**Given data:**
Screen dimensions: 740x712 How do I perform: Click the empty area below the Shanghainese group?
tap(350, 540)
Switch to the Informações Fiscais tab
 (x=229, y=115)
...
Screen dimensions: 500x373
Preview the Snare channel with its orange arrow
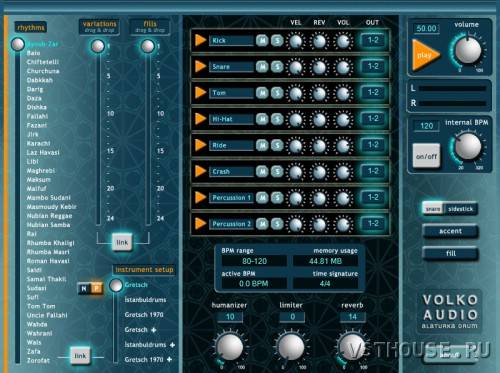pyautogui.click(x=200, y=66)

**Given problem:** Copy the lines starting at the one with "Screen dimensions: 740x712" and ending at the one with "(x=229, y=115)", replacing "empty area" with "blank space" and keeping everything else the same.

**Output:**
Screen dimensions: 740x712 How do I perform: Click the blank space below the Shanghainese group?
tap(350, 540)
Switch to the Informações Fiscais tab
 (x=229, y=115)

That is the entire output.